[Work request] Search the records for the string "agent" and return each line that has it.

[Extracted records]
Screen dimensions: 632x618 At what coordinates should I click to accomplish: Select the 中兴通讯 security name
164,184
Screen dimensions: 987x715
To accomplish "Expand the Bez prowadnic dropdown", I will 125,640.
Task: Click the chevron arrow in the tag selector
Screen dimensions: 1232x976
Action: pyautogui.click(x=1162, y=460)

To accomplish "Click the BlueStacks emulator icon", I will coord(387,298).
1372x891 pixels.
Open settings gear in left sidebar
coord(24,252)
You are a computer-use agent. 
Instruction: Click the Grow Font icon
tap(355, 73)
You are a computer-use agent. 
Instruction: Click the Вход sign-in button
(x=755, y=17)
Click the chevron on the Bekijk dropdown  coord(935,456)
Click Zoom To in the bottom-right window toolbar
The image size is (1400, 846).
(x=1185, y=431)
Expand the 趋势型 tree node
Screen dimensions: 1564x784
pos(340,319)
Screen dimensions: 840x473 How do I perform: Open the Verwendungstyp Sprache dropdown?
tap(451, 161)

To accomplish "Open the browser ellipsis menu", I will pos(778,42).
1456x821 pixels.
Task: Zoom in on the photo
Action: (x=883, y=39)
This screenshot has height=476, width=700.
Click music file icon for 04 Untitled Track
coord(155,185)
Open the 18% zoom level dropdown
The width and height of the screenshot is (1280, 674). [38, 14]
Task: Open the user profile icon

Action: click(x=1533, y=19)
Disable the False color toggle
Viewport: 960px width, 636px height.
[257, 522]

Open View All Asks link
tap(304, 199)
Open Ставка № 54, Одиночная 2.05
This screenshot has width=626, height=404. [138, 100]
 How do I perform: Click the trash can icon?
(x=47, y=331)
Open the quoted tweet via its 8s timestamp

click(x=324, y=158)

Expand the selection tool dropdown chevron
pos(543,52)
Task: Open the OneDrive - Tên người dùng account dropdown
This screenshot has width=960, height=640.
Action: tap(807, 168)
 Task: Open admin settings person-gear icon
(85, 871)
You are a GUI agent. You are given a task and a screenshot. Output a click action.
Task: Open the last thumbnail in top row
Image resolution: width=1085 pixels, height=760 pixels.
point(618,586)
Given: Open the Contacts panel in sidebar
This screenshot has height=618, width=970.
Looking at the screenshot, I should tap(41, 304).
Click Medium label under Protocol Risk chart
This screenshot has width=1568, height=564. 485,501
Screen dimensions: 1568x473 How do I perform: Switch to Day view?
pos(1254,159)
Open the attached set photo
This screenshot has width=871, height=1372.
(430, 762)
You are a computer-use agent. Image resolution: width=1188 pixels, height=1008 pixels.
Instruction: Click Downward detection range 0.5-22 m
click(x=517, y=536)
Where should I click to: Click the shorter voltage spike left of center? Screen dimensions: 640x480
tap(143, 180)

[Final answer]
You are a computer-use agent. 
You are a computer-use agent. 
You are a GUI agent. You are given a task and a screenshot. Output a click action.
You are a computer-use agent. Image resolution: width=1188 pixels, height=1008 pixels.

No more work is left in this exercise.